The likelihood \(P(\fancyscript{O} | \fancyscript{T})\) indicates how well a set of trajectories \(\fancyscript{T}\) matches the observations, and the prior \(P(\fancyscript{T})\) describes, in the case of sports tracking, how realistic the set of estimated player trajectories \(\fancyscript{T}\) is. In multitarget tracking, the prior is often simplified to consider each trajectory as an independent Markov chain

$$\begin{aligned} P(\fancyscript{T})&\sim \prod _n P(\fancyscript{T}_n)\end{aligned}$$
(6.2)
$$\begin{aligned}&\sim \prod _n{\prod _{t}{P(\fancyscript{T}_n^t|\fancyscript{T}_n^{t-1})}}, \end{aligned}$$
(6.3)

where \(\fancyscript{T}_n^t\) indicates the trajectory of the \(n\)th player at time interval \(t\).

Fig. 6.2
figure 2

Algorithm.

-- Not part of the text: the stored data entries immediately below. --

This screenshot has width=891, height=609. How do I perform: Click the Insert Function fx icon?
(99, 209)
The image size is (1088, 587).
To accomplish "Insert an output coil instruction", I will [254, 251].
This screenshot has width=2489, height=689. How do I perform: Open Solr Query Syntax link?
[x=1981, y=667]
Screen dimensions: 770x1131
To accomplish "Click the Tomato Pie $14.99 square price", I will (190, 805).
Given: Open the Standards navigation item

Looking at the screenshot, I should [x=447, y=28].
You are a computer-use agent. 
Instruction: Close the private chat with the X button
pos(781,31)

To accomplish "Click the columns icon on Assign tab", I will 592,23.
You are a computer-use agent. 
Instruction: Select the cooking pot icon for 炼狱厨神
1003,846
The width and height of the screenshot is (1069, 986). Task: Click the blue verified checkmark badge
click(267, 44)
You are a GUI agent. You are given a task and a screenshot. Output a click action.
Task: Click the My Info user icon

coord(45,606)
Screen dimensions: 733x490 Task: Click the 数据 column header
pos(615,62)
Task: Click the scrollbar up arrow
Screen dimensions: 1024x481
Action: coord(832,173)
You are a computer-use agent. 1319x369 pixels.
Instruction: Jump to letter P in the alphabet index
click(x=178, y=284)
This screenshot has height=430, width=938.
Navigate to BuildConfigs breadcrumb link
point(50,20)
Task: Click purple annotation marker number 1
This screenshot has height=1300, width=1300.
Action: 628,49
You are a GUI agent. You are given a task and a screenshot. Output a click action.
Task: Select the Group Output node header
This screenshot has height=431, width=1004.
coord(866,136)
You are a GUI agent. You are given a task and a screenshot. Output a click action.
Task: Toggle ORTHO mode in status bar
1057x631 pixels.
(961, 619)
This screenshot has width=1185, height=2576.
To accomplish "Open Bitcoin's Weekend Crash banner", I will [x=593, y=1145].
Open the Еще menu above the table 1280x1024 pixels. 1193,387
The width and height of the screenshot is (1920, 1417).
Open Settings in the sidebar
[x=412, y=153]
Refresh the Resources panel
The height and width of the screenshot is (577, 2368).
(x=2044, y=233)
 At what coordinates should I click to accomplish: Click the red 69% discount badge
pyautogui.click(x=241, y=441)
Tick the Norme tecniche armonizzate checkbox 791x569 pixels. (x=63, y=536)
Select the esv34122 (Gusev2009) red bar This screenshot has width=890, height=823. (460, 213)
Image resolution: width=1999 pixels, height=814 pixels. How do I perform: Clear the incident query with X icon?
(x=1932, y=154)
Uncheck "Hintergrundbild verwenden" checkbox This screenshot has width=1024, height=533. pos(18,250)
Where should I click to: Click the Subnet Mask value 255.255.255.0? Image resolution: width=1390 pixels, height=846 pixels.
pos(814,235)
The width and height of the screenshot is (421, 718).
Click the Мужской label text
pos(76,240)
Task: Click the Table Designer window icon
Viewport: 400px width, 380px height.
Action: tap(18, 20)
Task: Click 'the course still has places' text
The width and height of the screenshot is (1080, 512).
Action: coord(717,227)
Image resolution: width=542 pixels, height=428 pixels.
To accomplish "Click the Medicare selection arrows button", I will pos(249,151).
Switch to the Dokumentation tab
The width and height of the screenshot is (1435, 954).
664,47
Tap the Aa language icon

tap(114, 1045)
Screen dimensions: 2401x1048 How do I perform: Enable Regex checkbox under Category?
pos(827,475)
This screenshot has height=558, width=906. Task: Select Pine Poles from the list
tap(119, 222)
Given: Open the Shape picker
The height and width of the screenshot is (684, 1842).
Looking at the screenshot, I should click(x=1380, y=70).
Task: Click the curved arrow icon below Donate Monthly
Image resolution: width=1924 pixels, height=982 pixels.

Our tracking algorithm has five distinct phases: detection, low-level tracklets, mid-level tracks, game context features, and high-level trajectories

In team sports, the prior is a highly complex function and is not well approximated by a series of independent trajectory assessments. We maintain the formulation of conditional independence between trajectories, but condition each individual trajectory prior on a set of game context features \(\theta \) which describe the current state of the match

$$\begin{aligned} P(\fancyscript{T}) \mathop {=}\limits ^{\mathrm {def}}\prod _{n,t} P(\fancyscript{T}_n^{t-1} \rightarrow \fancyscript{T}_n^{t} | \theta ). \end{aligned}$$
(6.4)

Conditioning the individual motion models on game context implicitly encodes higher order intertrajectory relationships and long-term intratrajectory information without sacrificing tractability.

3.1 Detection

We use the method of Carr et al. [7] to generate possible \((x,y)\) positions of players in all video frames. The technique requires a calibrated camera, and uses background subtraction to generate foreground masks. Player locations are estimated by evaluating how well a set of hypothesized 0.5-m-wide cylinders 1.8 m tall can explain each observed foreground mask. The method is tuned to only detect high confidence situations, such as when a player is fully visible and well separated from other players. For each detected position, a rectified patch is extracted from the image and a coarse RGB histogram (4 bins per channel) is computed as an appearance feature. The first few seconds of video are accompanied by user supplied labels: each detection is assigned to one of four categories {home, away, referee, none}. A random forest is constructed from the training data, and at test time, outputs the four-class probability histogram for each detection.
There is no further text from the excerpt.